She had time a-plenty for contemplation; the staff wished to see her before she left, and the staff at that moment was consulting at the other end of the hospital.

Properly speaking, Patsy was Patricia O’Connell, but no one had ever been known to refer to her in that cold-blooded manner, save on the programs of the Irish National Plays—and in the City Hospital’s register. What the City Hospital knew of Patsy was precisely what the American public and press knew, what the National Players knew, what the world at large knew—precisely what Patricia O’Connell had chosen to tell—nothing more, nothing less. They had accepted her on her own scanty terms and believed in her implicitly. There was one thing undeniably true about her—her reality. Having established this fact beyond a doubt, it was a simple matter to like her and trust her.

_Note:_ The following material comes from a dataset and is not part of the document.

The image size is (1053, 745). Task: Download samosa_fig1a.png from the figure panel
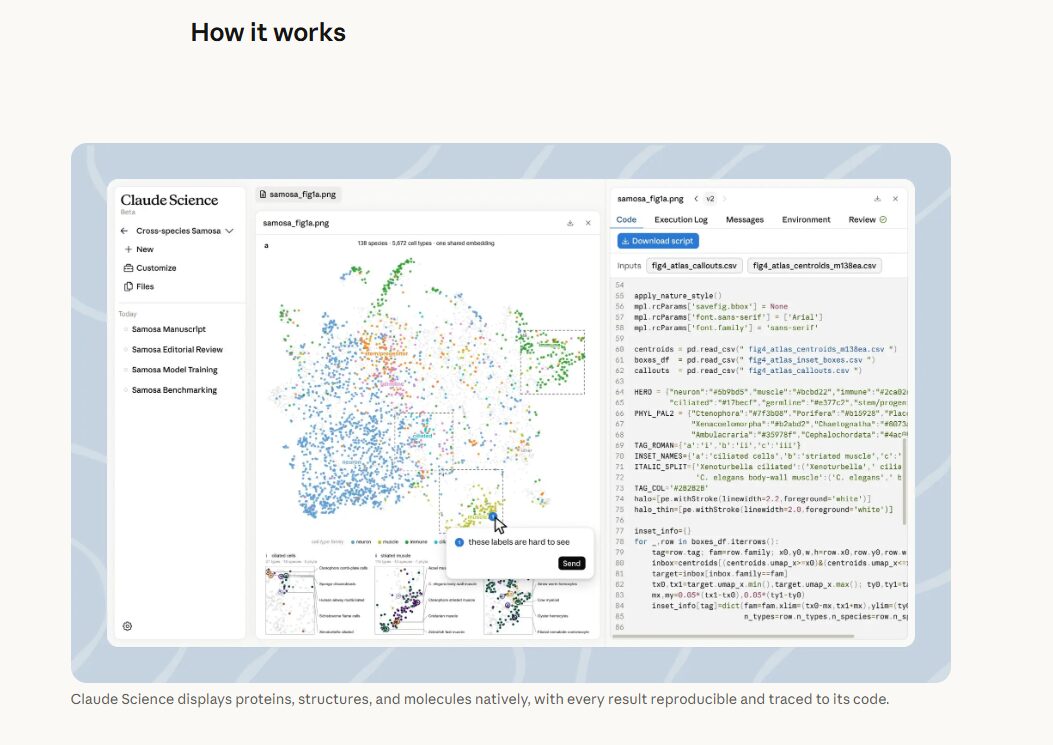click(x=570, y=223)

No one had ever thought it necessary to question Patsy about her nationality; it was too obvious. Concerning her past and her family she answered every one alike: “Sure, I was born without either. I was found by accident, just, one morning hanging on to the thorn of a Killarney rose-bush that happened to be growing by the Brittany coast. They say I was found by the Physician to the King, who was traveling past, and that’s how it comes I can speak French and King’s English equally pure; although I’m not denying I prefer them both with a bit of brogue.” She always thought in Irish—straight, Donegal Irish—with a dropping of final g’s, a bur to the r’s, and a “ye” for a “you.” Invariably this was her manner of speech with those she loved, or toward whom she felt the kinship of sympathetic understanding.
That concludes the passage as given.